Make sure you understand what the euro zone means. (It is not the European
Union.) Tell specifically how big the middle class in the country selected.
Look at the performance of the stock market for that country. Draw two or
three conclusions about the financial and business prospects for that nation.
Do not select a country with a large middle class. It would be good to look at
efforts to build the middle class in the country you choose. Make your
conclusions sensible. For example, will the country’s wealth increase? How
would its business base grow? How will it protect its middle class in the
future?
Use this checklist:
a. Make sure the country actually has “a relatively small middle class.” No German, Belgium, or Greece.
b. Always take good notes in class. If we discuss a particular country and
say that the middle class is such-and-such a percent, NEVER contradict
what is said by copying garbage from a blog. At least have the courtesy
to say you found a source that offered a different percentage.

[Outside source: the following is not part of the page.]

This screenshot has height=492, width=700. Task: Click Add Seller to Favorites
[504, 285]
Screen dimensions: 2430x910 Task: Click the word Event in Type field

c. NEVER copy anything without showing a source. Tell specifically where
it came from in proper bibliographic format.
d. “Financial and business prospects” should be taken seriously by an MBA
candidate. This does not mean a blogger’s opinion or a Facebook like. It
means that the country has – or does not have – good products and
services to sell. It does – or does not – have strong prospects for gaining
wealth in the years ahead. Use facts not opinions!